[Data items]
##########

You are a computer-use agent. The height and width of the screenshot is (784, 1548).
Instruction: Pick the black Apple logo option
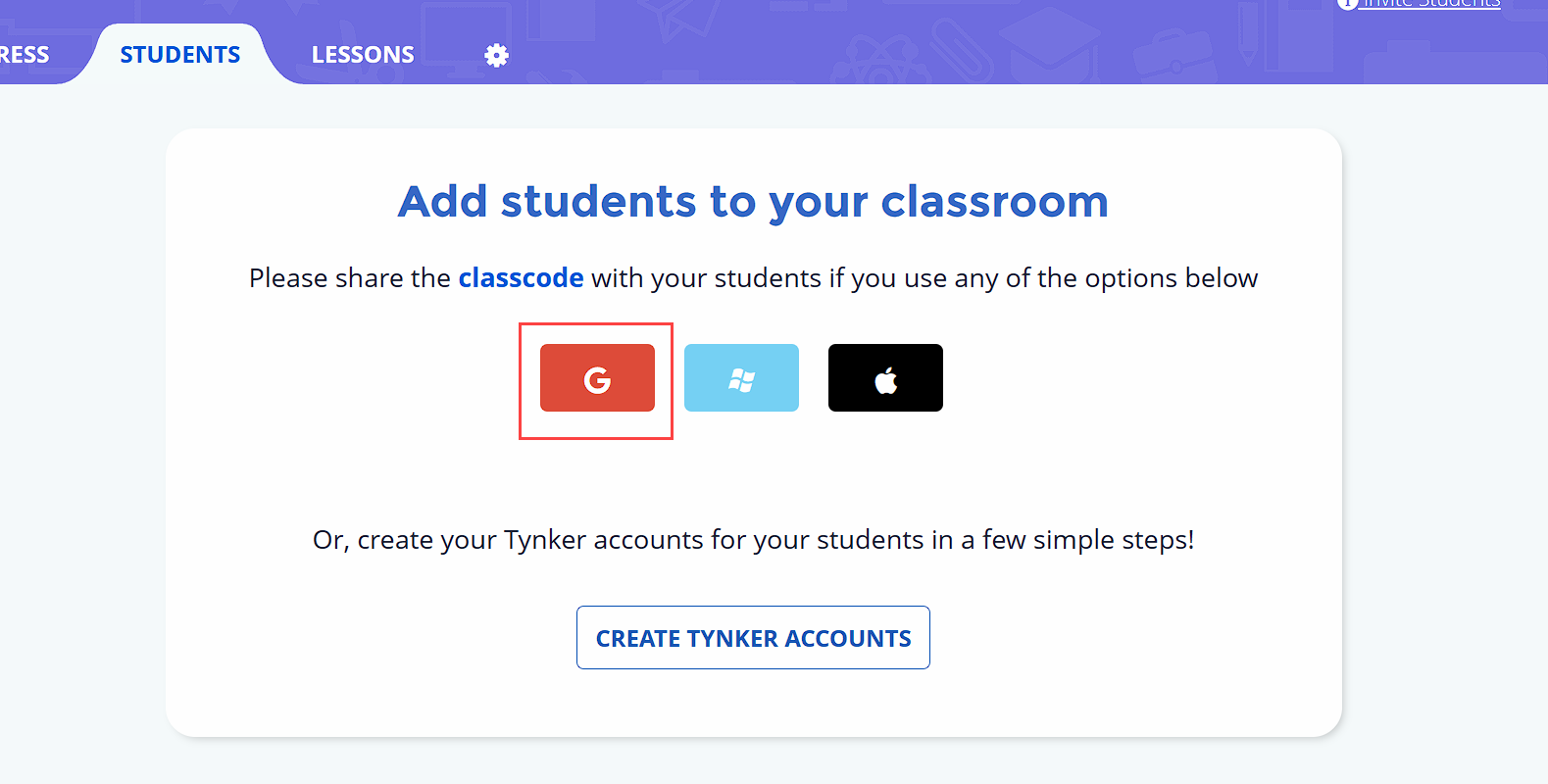(885, 377)
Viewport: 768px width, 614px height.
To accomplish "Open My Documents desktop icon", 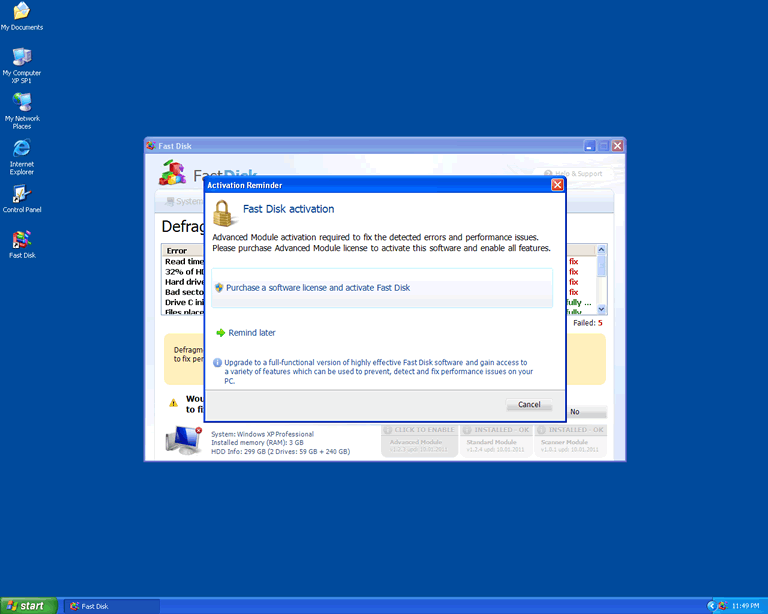I will click(21, 12).
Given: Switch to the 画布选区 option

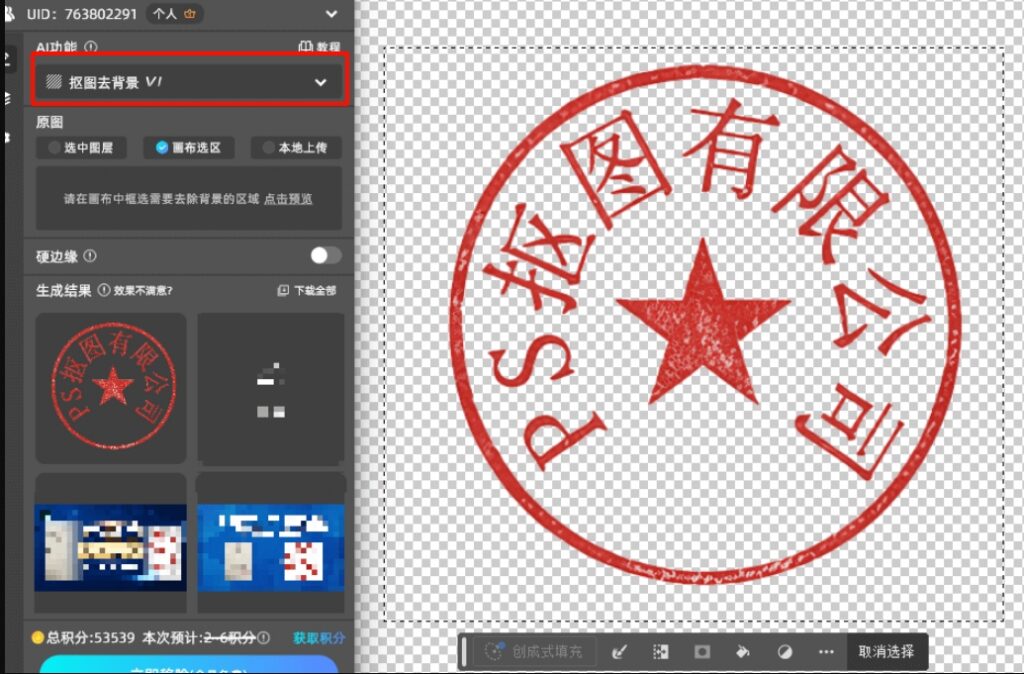Looking at the screenshot, I should (187, 148).
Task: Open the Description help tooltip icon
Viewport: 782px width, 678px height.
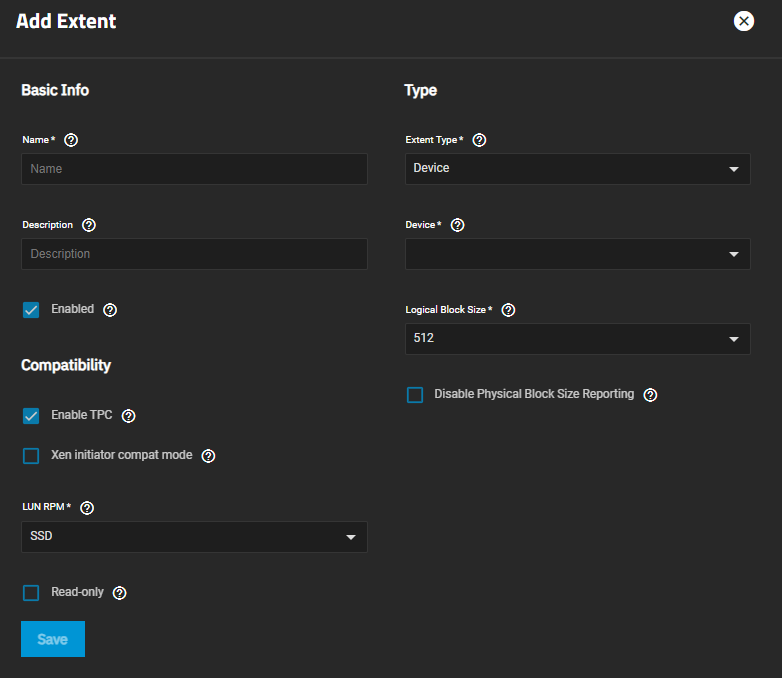Action: tap(89, 225)
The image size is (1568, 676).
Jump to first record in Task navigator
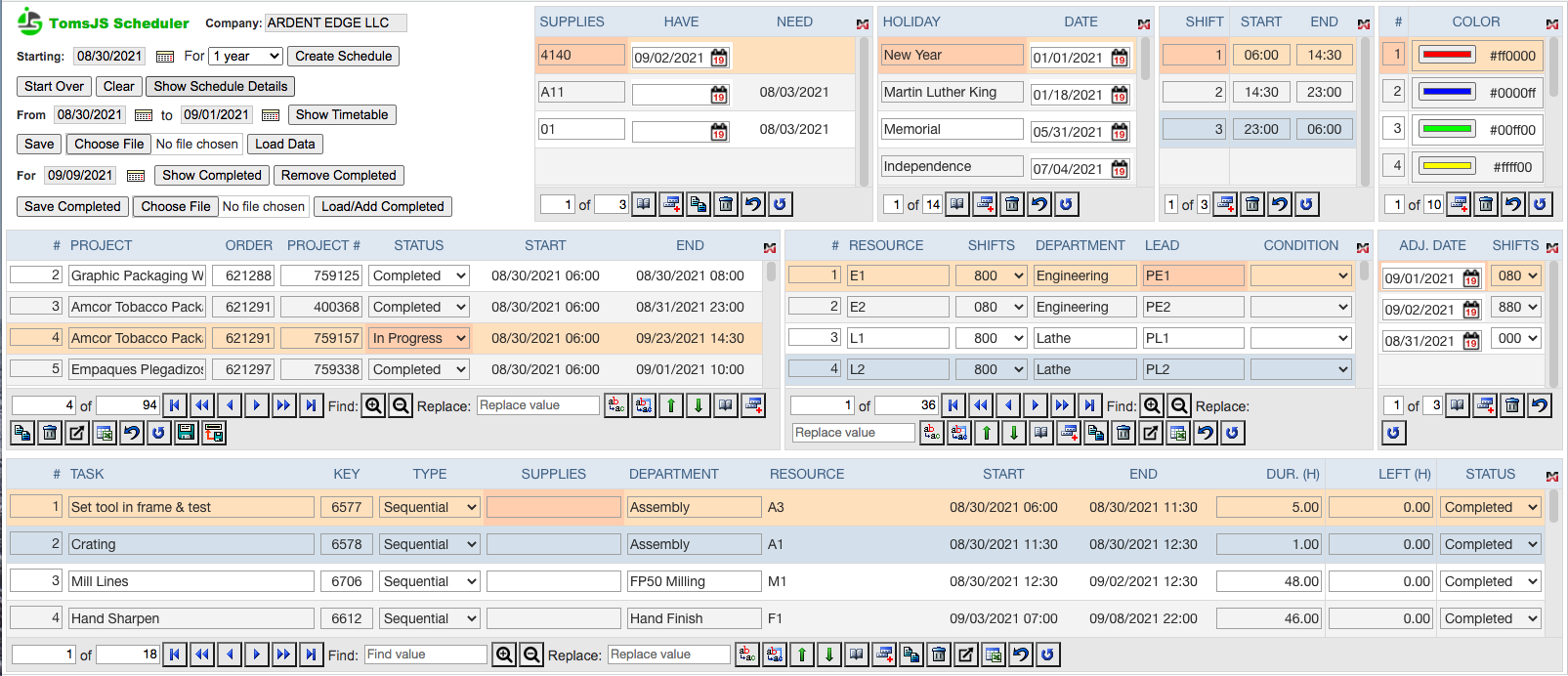tap(175, 655)
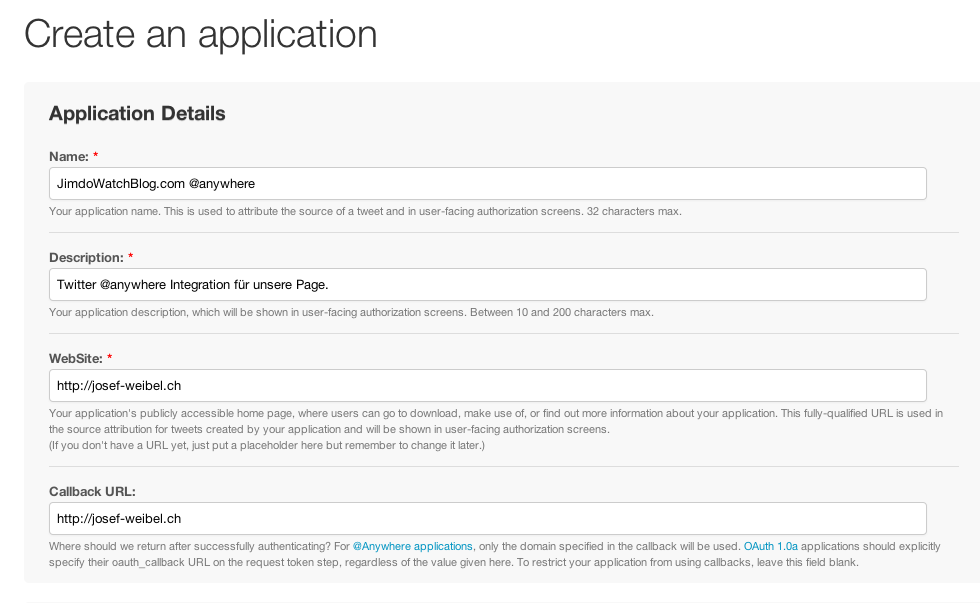
Task: Select the WebSite URL input box
Action: pyautogui.click(x=488, y=385)

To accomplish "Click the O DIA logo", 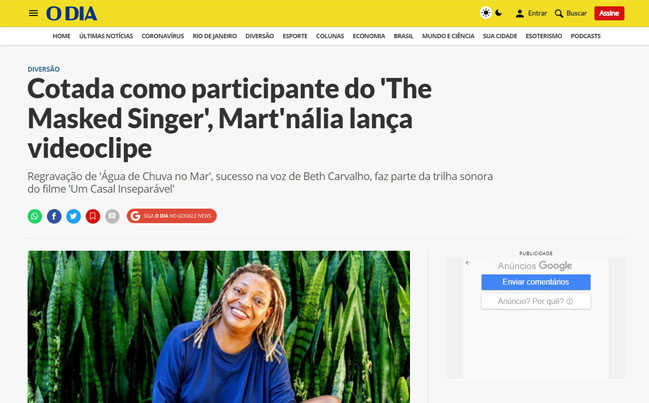I will tap(71, 14).
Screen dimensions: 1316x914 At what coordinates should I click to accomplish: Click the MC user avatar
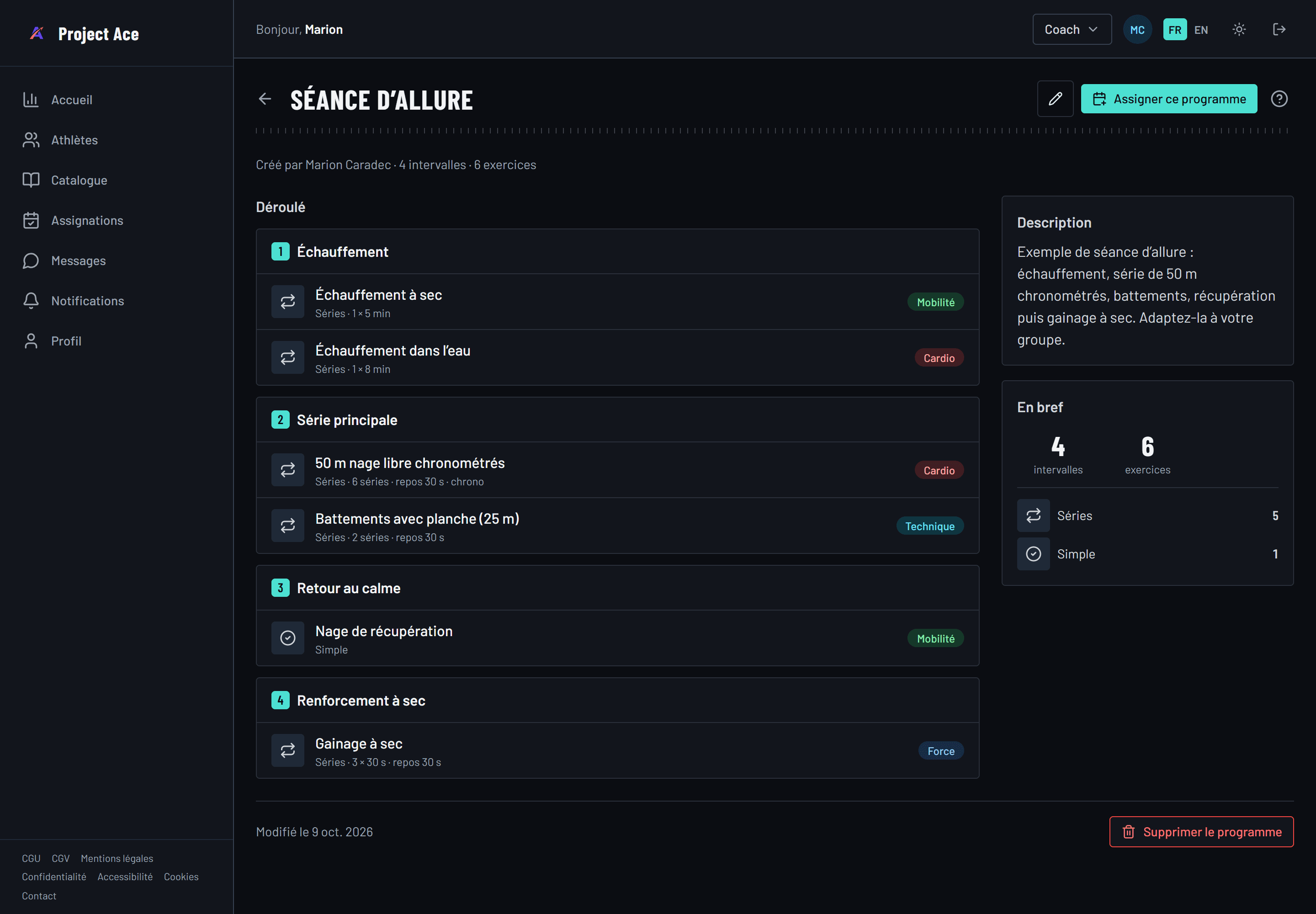[x=1137, y=29]

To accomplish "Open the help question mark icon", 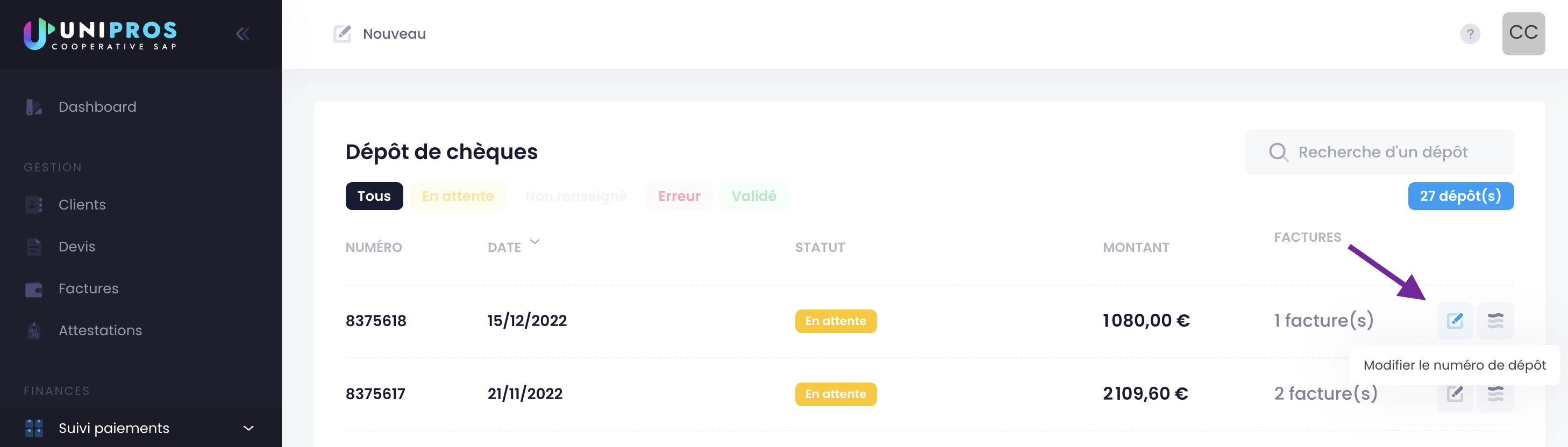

##########

**Exercise brief:**
The pictures stay out; repeat exactly the lines from the one with "Screen dimensions: 1316x914" to the end of the entries above, and nothing else.

**Task response:**
Screen dimensions: 1316x914 At what coordinates should I click to accomplish: Click the MC user avatar
[x=1137, y=29]

To accomplish "Open the help question mark icon", 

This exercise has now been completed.